C’est une question que se posent économistes et travailleurs au moins depuis la Révolution industrielle. Et dans le passé, la réponse était généralement un «non» franc et direct…
L’innovation est censée être le remède au marasme économique. Et si au contraire elle en était la cause ? Plus précisément : serait-il possible que l’incessante automatisation touchant tous les secteurs, des usines au commerce de détail en passant par le journalisme, ne détruise davantage d’emplois qu’elle n’en crée ?
C’est une question que se posent économistes et travailleurs au moins depuis la Révolution industrielle. Et dans le passé, la réponse était généralement un «non» franc et direct.

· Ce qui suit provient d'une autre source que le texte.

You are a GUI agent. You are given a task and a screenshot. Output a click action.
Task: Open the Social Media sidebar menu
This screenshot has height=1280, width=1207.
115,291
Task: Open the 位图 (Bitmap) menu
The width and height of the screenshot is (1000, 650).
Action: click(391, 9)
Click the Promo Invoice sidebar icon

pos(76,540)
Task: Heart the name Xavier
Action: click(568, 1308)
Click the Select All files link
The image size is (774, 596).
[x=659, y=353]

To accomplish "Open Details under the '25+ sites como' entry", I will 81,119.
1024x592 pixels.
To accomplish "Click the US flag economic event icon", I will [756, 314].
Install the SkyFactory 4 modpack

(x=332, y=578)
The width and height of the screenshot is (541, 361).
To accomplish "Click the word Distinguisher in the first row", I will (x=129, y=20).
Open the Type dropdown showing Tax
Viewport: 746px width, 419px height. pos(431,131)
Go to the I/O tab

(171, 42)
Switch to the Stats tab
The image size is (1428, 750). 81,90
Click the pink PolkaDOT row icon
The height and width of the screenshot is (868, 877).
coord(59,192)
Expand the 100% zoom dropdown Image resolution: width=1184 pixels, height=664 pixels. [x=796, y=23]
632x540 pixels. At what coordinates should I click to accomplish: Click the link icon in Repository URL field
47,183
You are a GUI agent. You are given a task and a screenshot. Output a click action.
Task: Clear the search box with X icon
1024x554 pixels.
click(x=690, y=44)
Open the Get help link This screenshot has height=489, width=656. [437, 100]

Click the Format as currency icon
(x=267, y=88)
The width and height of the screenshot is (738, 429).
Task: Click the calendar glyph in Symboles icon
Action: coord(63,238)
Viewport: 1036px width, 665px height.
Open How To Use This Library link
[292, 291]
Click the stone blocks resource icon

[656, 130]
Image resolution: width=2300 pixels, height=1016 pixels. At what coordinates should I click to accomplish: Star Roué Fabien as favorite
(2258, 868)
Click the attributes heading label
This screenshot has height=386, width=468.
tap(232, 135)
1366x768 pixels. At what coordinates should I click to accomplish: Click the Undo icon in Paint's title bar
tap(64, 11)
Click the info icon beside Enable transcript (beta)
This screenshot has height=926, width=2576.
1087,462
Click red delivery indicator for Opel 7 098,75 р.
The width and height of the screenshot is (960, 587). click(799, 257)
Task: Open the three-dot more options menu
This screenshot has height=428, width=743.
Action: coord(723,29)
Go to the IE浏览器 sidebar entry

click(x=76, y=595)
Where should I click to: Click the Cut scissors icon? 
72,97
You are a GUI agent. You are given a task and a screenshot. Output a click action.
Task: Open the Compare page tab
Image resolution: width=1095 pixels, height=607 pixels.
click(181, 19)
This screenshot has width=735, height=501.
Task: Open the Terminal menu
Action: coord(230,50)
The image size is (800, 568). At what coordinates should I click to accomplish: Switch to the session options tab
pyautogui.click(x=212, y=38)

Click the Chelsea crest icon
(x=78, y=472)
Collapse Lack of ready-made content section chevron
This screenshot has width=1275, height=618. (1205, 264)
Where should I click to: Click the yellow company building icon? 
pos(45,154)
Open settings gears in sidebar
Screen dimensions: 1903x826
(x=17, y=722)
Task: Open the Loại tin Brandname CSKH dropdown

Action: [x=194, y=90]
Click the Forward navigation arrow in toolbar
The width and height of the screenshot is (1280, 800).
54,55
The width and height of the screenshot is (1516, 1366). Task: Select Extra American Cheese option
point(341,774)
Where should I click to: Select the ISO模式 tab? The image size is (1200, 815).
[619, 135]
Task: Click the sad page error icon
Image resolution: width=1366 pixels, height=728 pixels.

Certes, l’automatisation rend obsolètes certains emplois humains peu qualifiés, mais elle introduit aussi de nouvelles catégories d’emplois qui le sont à l’extrême, des ingénieurs aux gestionnaires d’équipement en passant par le secteur de la banque et du blogging. Son principal effet est d’augmenter la productivité, ce qui est supposé relever le niveau des revenus et stimuler la demande de nouveaux produits et services.
Le progrès technique a-t-il changé de nature ?
Pourtant, la reprise économique sans emplois que nous connaissons en ce moment ainsi qu’une tendance à plus long terme vers les inégalités de revenus et de richesses poussent certains intellectuels à se demander si la dernière vague d’automatisation n’est pas différente de celles qui l’ont précédée.
Andrew McAfee et Erik Brynjolfsson, chercheurs au Massachusetts Institute of Technology (MIT), ne sont pas les seuls à voir un «grand découplage» entre la productivité et les salaires, et ce depuis 2000 environ, à mesure que la technologie distance la formation et les aptitudes humaines
En d’autres termes, les salariés sont en train de perdre la course entre éducation et technologie. Ce qui pourrait être en train d’exacerber une tendance plus ancienne, où depuis les années 1970, le capital a pris le dessus sur le travail.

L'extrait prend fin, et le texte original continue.